2017-07-14 03:02:58 (edited by MarcroSoft 2017-07-14 03:03:34)

Hi,
As some of you might know, I have created a Danish talking clock in autoit, but I don't want to use that anymore, I feel quite too limited.
As the subject says, what I need the most is a kind of number speaker like in bgt where the program concatenates the files without stopping the execution of the rest of the program as it does now in autoit, and then I need support for global hotkeys in some way so the user can get the time and other information without having ffocus on the window.
If bgt had global hotkey support I would have used that, but Philip will not implement that.
So my question is, which language would you recommend which has flexibility to add such functions, preferably cross platform if possible?
Regards,
Marc

2017-07-14 04:35:21

What do you mean by support for global hotkeys?

看過來!
"If you want utopia but reality gives you Lovecraft, you don't give up, you carve your utopia out of the corpses of dead gods."
MaxAngor wrote:
    George... Don't do that.

2017-07-14 07:01:40

I mean that when you for example press control t from anywhere it will speak the time.

2017-07-14 08:12:43

When you say from anywhere, do you mean no matter what window has focus, like a screen reader command?

看過來!
"If you want utopia but reality gives you Lovecraft, you don't give up, you carve your utopia out of the corpses of dead gods."
MaxAngor wrote:
    George... Don't do that.

2017-07-14 09:35:06

Hi,
first of all, AutoIT is much more unlimited than BGT. In fact, it's only limitation might be that it's not cross-platform capable and it's speed is pretty bad, but that's it.
The thing with the number speaker wouldn't be any problem to write in AutoIT at all, even non-blocking, because the only thing you seem to be missing here is a suffisticated sound library to use with AutoIT. 6 or 7 years ago, as I developed in AutoIT, there were libraries available which do exactly the stuff you want. One of them was the BASS audio library which is a wrapper to the cross-platform BASS audio library from here, which can easily be used to write a non-blocking number speaker. And global hotkeys are possible too.
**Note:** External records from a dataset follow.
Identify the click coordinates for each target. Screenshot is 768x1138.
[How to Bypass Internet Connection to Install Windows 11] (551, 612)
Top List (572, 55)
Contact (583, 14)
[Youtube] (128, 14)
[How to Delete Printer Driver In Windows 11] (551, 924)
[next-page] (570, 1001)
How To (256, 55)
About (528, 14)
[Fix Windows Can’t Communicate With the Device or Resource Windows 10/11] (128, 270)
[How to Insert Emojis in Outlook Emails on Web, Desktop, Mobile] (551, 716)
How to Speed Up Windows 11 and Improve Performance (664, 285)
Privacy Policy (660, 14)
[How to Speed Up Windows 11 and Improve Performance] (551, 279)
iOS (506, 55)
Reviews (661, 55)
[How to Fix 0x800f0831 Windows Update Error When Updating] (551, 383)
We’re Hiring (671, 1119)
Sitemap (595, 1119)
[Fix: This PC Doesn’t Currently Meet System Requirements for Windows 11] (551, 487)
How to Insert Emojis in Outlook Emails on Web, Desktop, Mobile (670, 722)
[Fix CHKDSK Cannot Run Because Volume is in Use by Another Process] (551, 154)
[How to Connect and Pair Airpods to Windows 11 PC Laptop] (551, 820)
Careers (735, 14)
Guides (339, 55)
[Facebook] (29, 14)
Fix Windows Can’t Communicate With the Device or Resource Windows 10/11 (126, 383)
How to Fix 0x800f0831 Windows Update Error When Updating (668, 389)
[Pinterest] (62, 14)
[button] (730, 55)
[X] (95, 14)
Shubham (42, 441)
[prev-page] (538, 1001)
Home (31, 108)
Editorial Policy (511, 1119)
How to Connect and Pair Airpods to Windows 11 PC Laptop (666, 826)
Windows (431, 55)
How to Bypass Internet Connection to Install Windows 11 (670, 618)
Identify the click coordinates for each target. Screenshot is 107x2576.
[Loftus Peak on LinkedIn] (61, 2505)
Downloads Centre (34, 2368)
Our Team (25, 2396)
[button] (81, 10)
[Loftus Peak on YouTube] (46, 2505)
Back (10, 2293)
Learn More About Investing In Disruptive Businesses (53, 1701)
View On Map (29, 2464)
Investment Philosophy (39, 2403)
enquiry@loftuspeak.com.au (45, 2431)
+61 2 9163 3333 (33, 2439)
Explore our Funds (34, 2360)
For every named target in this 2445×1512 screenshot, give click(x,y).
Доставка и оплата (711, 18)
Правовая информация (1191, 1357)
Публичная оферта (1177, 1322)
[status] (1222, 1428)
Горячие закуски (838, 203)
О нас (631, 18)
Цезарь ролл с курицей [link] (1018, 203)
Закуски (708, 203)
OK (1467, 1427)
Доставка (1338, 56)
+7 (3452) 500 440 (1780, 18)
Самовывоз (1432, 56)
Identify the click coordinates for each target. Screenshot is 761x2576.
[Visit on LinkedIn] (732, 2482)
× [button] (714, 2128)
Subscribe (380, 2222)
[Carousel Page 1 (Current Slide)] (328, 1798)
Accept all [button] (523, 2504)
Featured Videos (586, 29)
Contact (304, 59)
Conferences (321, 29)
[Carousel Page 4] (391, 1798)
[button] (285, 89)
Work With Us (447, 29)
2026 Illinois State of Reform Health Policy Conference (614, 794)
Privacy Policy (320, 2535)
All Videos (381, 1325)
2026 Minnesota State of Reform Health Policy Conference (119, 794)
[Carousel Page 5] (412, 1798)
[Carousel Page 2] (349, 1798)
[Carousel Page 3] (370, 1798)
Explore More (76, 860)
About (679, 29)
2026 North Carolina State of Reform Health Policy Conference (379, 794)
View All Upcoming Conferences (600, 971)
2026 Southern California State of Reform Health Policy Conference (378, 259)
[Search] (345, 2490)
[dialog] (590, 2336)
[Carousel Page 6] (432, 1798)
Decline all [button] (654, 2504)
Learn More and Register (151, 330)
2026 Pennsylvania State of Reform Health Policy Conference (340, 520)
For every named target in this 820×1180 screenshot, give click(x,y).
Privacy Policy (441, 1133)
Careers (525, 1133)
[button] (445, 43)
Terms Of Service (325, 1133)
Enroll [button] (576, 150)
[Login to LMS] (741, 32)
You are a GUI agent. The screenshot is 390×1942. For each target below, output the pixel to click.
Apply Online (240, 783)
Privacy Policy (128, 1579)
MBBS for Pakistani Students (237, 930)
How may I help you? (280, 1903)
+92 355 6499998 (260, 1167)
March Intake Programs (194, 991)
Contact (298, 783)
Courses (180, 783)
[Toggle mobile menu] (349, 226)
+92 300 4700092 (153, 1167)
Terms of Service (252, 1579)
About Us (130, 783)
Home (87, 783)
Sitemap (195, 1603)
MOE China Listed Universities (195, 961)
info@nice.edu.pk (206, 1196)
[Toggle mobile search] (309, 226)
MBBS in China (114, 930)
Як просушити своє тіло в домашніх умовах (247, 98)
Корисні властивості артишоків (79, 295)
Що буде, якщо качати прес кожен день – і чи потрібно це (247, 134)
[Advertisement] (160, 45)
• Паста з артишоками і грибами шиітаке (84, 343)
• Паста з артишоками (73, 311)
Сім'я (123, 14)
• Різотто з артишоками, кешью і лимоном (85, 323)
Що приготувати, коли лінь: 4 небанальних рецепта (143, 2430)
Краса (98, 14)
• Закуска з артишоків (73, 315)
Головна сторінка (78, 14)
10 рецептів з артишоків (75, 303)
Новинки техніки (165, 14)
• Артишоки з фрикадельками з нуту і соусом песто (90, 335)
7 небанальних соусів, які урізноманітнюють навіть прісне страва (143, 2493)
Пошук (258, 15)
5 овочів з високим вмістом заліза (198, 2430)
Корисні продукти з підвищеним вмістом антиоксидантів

The library I used these times was simply called Hotkeys and enabled me to define any hotkey I want, accessible from anywhere.
Anyway, if you want to leave the AutoIT world to go and make something more useful (which I just can support), you might be happy with languages like Python, which are cross-platform, also soft-typed (like AutoIT is), has a nice syntax and is nearly unlimited in features, since you can enhance it with external libraries as far as you want.
Best Regards.
Hijacker

2017-07-14 19:22:50

Hi,
I think I will just use autoit then.
I'm already using bass for the sound, so I must be missing something as you say.
I'm actually thinking about making it open source, maybe then we could Work on it together, but I don't understand anything about those version control systems like git.
Currently the source code is located in an unshared dropbox folder, so I could also just share it that way.
What do you think?
Regards,
Marc

2017-07-16 17:03:27 (edited by MarcroSoft 2017-07-17 00:46:16)

Hi,
Has anyone created a number speaker in autoit?
I just can't get it to wirk correctly.

Edit: I have now created a number speaker from scratch in autoit, so I will just continue to use that.